Is MindGeek’s PornHub just a cover for human trafficking?
After The New Yorker released a scathing article alleging PornHub of sex trafficking & child pornography, two top executives of the site’s parent company resigned. MindGeek confirmed the departures of CEO Feras Antoon & COO David Tassillo in a statement on Tuesday.
These resignations come only a week after The New Yorker article detailed in length the accounts of those who have attempted to get PornHub to remove content including underage or nonconsensual victims. However, according to MindGeek, the resignations have nothing to do with the hard-hitting article.
With these shocking departures of long-time execs and newfound data of PornHub’s illegal videos, what will become of the world’s most popular online porn platform?
The New Yorker exposes MindGeek
Although MindGeek’s policies declare that all videos on PornHub are evaluated and uploaded with the consent of those in the video, it’s clear that the site has continuously failed to do just that. With numerous reports of explicit videos of minors and revenge porn being shared on the site, the company is failing to enforce its own policy.
Another issue is the presence of porn videos that include sex trafficking victims. The New Yorker reported that a thirty-year-old man had been arrested in Florida for lewd & lascivious battery of a fifteen-year-old girl who had been missing for nearly a year. Her family had found roughly fifty-eight videos of her on PornHub.
In the tell-all article, various victims shared their own harrowing stories about videos being uploaded onto the site without their consent. Even when they contacted the company to remove the videos, it would take days for them to respond and remove them, only for these clips to be reuploaded almost immediately after.
A former employee spoke with The New Yorker about such practices and revealed that these delays in response were intentional. At the time, MindGeek had the technical ability to remove videos from its sites while they were being investigated, but it didn’t always use those tools. “They will purposely delay,” the former employee said. “They’ll say, ‘We’ll get back to you in two, three days once we do our review.’”
However, by the time a review was complete, an illegal video could have been up for multiple days, and ad space sold against it. “The user did not get punished,” the former employee went on. “MindGeek still made money.”

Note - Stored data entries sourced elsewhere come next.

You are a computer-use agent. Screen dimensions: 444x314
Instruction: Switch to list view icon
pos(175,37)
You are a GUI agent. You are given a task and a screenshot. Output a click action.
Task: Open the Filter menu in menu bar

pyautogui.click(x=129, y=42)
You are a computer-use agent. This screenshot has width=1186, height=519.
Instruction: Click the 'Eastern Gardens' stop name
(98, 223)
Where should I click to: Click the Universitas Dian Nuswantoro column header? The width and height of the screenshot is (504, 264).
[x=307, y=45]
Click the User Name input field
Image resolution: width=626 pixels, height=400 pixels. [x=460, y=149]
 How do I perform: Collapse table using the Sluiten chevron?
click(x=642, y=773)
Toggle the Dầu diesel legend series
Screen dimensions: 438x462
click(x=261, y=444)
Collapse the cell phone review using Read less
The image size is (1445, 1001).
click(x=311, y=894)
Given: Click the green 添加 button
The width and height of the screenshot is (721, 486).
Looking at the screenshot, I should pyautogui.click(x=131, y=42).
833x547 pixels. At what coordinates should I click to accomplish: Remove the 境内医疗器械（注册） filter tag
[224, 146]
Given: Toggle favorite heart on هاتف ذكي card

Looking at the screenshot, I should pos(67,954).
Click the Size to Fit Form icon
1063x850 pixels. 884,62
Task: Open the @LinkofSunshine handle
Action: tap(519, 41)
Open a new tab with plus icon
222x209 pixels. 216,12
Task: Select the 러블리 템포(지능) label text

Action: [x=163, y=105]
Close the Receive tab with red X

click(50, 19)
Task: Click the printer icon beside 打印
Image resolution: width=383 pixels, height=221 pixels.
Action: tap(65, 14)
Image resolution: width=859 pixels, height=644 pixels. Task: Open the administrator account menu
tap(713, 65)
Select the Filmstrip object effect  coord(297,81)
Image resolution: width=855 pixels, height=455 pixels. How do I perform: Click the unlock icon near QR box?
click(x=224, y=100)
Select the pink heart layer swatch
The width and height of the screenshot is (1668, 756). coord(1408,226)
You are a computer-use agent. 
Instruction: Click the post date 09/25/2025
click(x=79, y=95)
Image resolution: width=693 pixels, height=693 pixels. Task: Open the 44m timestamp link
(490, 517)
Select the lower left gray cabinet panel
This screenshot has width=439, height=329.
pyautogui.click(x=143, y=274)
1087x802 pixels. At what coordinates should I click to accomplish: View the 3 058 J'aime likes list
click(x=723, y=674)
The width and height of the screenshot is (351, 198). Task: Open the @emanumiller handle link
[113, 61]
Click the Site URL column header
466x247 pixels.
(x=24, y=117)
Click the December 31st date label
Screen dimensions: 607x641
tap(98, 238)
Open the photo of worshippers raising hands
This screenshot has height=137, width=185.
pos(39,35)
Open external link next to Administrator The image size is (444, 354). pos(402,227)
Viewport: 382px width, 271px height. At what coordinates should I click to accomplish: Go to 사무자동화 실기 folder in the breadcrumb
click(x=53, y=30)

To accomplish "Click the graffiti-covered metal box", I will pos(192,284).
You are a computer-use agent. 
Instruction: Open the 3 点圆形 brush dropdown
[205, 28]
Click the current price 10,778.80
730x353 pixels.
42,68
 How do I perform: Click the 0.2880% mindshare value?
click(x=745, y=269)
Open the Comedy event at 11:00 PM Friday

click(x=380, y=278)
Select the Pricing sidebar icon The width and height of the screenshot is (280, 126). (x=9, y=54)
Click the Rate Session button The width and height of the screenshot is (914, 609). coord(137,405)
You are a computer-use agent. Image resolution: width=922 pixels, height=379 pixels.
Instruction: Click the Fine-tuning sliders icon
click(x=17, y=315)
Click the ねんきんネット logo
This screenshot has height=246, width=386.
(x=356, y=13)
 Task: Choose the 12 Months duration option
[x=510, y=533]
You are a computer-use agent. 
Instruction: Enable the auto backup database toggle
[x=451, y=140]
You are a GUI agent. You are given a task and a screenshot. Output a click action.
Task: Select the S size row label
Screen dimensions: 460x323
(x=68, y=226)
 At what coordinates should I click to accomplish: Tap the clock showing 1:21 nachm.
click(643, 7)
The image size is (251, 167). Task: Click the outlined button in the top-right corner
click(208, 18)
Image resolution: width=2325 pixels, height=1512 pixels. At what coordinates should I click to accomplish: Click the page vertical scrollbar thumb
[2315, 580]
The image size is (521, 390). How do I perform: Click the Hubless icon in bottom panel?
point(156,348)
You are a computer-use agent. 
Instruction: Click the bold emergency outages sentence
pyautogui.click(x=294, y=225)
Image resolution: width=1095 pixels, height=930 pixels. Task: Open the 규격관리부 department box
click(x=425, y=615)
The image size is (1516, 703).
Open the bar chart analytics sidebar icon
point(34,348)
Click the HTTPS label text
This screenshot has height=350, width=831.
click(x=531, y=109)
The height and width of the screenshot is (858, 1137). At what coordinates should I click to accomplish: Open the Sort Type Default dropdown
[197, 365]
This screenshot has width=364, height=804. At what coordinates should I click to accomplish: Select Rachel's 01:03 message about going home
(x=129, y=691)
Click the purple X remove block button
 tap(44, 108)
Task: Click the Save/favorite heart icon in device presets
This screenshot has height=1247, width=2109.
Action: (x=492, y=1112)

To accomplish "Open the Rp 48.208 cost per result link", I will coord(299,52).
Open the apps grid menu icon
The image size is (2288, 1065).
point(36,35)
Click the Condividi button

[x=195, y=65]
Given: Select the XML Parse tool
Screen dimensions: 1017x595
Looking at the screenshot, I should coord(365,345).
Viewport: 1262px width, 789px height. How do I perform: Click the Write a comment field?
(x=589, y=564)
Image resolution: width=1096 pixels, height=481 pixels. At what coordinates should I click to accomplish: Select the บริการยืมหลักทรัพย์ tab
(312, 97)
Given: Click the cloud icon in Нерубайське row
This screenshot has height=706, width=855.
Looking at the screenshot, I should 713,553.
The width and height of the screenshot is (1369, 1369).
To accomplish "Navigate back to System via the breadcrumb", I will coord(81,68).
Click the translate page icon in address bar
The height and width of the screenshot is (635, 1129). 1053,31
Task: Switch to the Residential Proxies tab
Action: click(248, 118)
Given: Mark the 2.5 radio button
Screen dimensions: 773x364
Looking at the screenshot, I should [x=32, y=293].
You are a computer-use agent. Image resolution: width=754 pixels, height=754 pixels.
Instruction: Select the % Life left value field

MindGeek responds to the callout
The company said in a statement that it had enacted the most extensive safeguards “in the history of the internet” and that data proves its policies have been effective. The statement cited a National Center for Missing and Exploited Children report showing that PornHub had few instances of child sexual abuse and that it removed cases of such material “in the shortest amount of time after being notified among all major platforms, including Facebook, Twitter, YouTube, and more.”
“The New Yorker had the opportunity to seriously evaluate what works in fighting illegal material on the internet by looking at the facts, comparing the policies of platforms, and studying the results,” MindGeek’s statement said.
“Instead, they chose to ignore the fact that MindGeek has more comprehensive and effective policies than any other major platform on the internet, and decided to peddle the same gross mischaracterizations that anti-porn extremists have spewed for decades.”
This isn’t the company’s first public fiasco. In December 2020, Mastercard, Visa, and Discover blocked customers from using their credit cards on PornHub’s website after the New York Times published an opinion piece accusing PornHub of being rampant with nonconsensual & underage material.